## Activity
Every record here needs to be duplicated exactly.

## Provided data
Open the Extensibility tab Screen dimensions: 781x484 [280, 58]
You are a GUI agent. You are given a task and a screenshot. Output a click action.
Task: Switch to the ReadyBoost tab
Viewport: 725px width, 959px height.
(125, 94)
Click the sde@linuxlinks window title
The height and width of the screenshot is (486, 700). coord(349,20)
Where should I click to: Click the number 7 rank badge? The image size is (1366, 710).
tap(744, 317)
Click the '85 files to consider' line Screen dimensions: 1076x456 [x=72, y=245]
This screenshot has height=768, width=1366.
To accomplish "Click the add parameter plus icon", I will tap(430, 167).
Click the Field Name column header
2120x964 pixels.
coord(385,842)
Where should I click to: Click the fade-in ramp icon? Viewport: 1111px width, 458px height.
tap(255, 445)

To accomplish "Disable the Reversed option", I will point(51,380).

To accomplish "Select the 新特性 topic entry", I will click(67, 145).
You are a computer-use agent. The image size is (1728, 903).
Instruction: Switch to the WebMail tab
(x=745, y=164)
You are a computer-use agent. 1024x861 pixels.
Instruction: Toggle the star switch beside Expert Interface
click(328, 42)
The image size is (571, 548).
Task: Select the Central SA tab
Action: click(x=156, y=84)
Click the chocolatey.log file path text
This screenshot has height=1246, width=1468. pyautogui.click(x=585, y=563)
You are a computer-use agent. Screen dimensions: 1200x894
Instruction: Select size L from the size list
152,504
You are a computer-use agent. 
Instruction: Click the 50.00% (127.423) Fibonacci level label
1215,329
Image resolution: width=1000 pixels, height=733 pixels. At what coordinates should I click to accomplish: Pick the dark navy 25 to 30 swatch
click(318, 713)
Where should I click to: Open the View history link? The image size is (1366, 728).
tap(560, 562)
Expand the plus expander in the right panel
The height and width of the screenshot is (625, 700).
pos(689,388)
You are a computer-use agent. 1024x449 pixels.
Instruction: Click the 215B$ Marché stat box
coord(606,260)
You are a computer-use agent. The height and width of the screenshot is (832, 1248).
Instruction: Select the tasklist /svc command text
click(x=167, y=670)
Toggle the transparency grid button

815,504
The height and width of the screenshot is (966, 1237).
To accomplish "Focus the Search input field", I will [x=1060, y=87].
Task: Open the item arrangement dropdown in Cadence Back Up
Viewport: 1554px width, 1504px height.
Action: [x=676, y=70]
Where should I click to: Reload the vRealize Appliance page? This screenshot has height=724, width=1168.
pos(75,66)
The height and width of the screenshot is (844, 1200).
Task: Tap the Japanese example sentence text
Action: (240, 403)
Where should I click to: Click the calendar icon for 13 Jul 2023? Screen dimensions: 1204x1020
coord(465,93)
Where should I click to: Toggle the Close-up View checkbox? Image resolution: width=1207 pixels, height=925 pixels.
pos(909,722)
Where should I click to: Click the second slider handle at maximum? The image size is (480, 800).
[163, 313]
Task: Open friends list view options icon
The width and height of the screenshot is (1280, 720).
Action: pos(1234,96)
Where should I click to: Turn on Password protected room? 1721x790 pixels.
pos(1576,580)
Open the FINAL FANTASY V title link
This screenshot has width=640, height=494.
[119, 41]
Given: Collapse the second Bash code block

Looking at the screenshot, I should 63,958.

## Answer to the problem
Open the Extensibility tab Screen dimensions: 781x484 [280, 58]
You are a GUI agent. You are given a task and a screenshot. Output a click action.
Task: Switch to the ReadyBoost tab
Viewport: 725px width, 959px height.
(125, 94)
Click the sde@linuxlinks window title
The height and width of the screenshot is (486, 700). coord(349,20)
Where should I click to: Click the number 7 rank badge? The image size is (1366, 710).
tap(744, 317)
Click the '85 files to consider' line Screen dimensions: 1076x456 [x=72, y=245]
This screenshot has height=768, width=1366.
To accomplish "Click the add parameter plus icon", I will tap(430, 167).
Click the Field Name column header
2120x964 pixels.
coord(385,842)
Where should I click to: Click the fade-in ramp icon? Viewport: 1111px width, 458px height.
tap(255, 445)

To accomplish "Disable the Reversed option", I will point(51,380).

To accomplish "Select the 新特性 topic entry", I will click(67, 145).
You are a computer-use agent. The image size is (1728, 903).
Instruction: Switch to the WebMail tab
(x=745, y=164)
You are a computer-use agent. 1024x861 pixels.
Instruction: Toggle the star switch beside Expert Interface
click(328, 42)
The image size is (571, 548).
Task: Select the Central SA tab
Action: click(x=156, y=84)
Click the chocolatey.log file path text
This screenshot has height=1246, width=1468. pyautogui.click(x=585, y=563)
You are a computer-use agent. Screen dimensions: 1200x894
Instruction: Select size L from the size list
152,504
You are a computer-use agent. 
Instruction: Click the 50.00% (127.423) Fibonacci level label
1215,329
Image resolution: width=1000 pixels, height=733 pixels. At what coordinates should I click to accomplish: Pick the dark navy 25 to 30 swatch
click(318, 713)
Where should I click to: Open the View history link? The image size is (1366, 728).
tap(560, 562)
Expand the plus expander in the right panel
The height and width of the screenshot is (625, 700).
pos(689,388)
You are a computer-use agent. 1024x449 pixels.
Instruction: Click the 215B$ Marché stat box
coord(606,260)
You are a computer-use agent. The height and width of the screenshot is (832, 1248).
Instruction: Select the tasklist /svc command text
click(x=167, y=670)
Toggle the transparency grid button

815,504
The height and width of the screenshot is (966, 1237).
To accomplish "Focus the Search input field", I will [x=1060, y=87].
Task: Open the item arrangement dropdown in Cadence Back Up
Viewport: 1554px width, 1504px height.
Action: [x=676, y=70]
Where should I click to: Reload the vRealize Appliance page? This screenshot has height=724, width=1168.
pos(75,66)
The height and width of the screenshot is (844, 1200).
Task: Tap the Japanese example sentence text
Action: (240, 403)
Where should I click to: Click the calendar icon for 13 Jul 2023? Screen dimensions: 1204x1020
coord(465,93)
Where should I click to: Toggle the Close-up View checkbox? Image resolution: width=1207 pixels, height=925 pixels.
pos(909,722)
Where should I click to: Click the second slider handle at maximum? The image size is (480, 800).
[163, 313]
Task: Open friends list view options icon
The width and height of the screenshot is (1280, 720).
Action: pos(1234,96)
Where should I click to: Turn on Password protected room? 1721x790 pixels.
pos(1576,580)
Open the FINAL FANTASY V title link
This screenshot has width=640, height=494.
[119, 41]
Given: Collapse the second Bash code block

Looking at the screenshot, I should 63,958.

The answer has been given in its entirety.